╭──
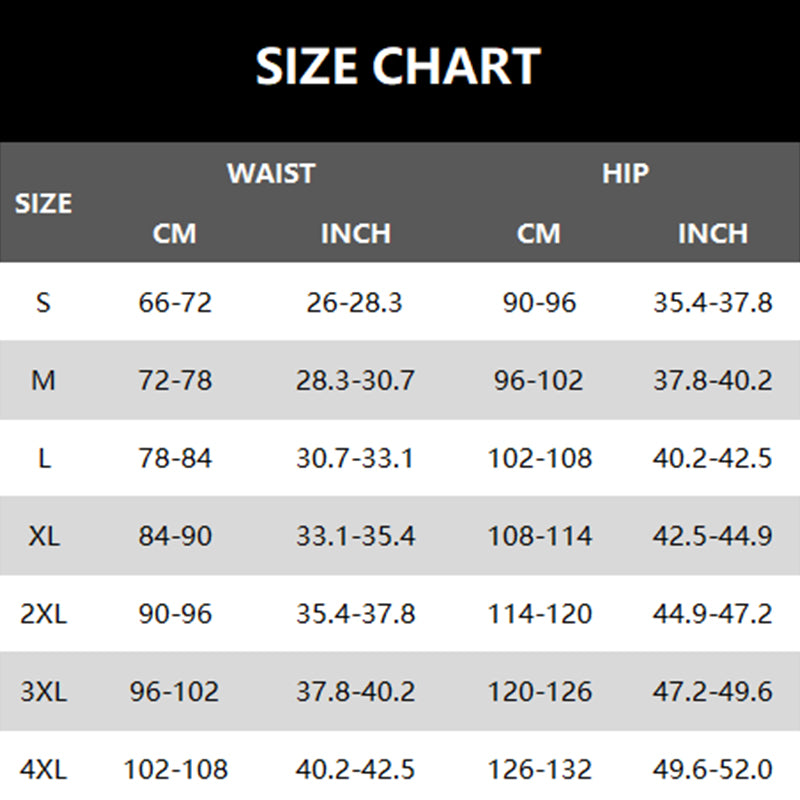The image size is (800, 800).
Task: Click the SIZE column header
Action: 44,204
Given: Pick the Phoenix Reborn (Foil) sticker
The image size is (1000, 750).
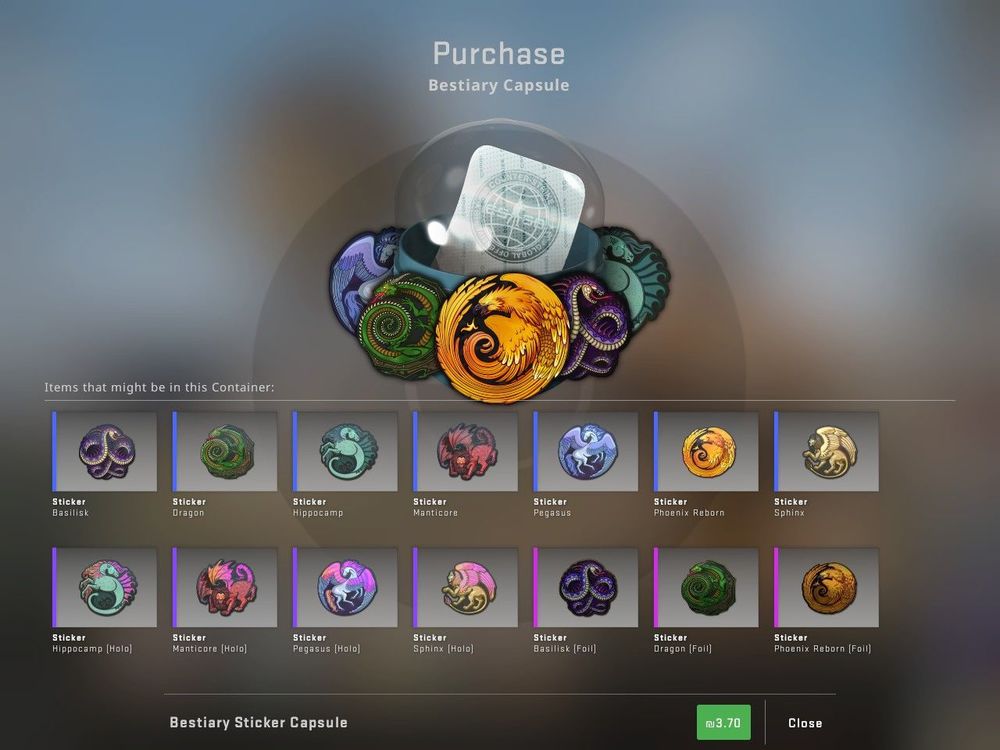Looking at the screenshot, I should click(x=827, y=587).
╰──
### ABOUT THIS EXERCISE
Transcribe exactly the lines from the one with "Given: Pick the Phoenix Reborn (Foil) sticker" to the last line of the records, both included, so that no picture appears in the copy.

### FINAL ANSWER
Given: Pick the Phoenix Reborn (Foil) sticker
The image size is (1000, 750).
Looking at the screenshot, I should click(x=827, y=587).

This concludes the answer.